• _Exercise materials_
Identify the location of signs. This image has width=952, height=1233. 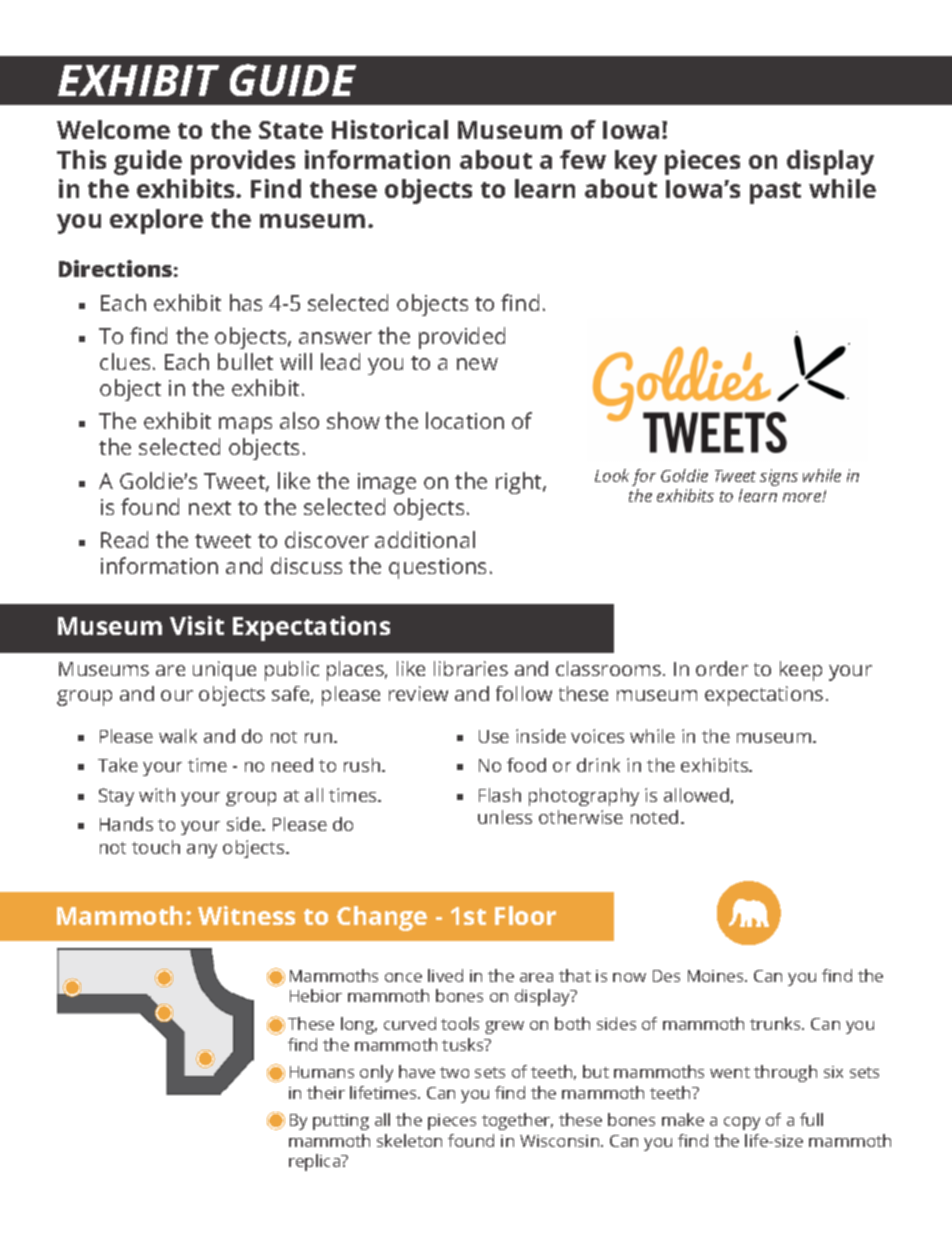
==
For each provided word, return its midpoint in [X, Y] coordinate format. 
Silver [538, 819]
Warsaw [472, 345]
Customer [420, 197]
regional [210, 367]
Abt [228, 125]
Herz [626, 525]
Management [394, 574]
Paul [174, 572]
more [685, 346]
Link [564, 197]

• _Request_
Scale every line from the one containing "Customer [420, 197]" down to the one containing "Link [564, 197]", both included, and rewrite those lines with their words unchanged. Multiply each coordinate value in the answers by 1.9 and round it to a whole number, with halves rounding up.

• _The response_
Customer [798, 374]
regional [399, 697]
Abt [433, 238]
Herz [1189, 998]
Management [749, 1091]
Paul [331, 1087]
more [1302, 657]
Link [1072, 374]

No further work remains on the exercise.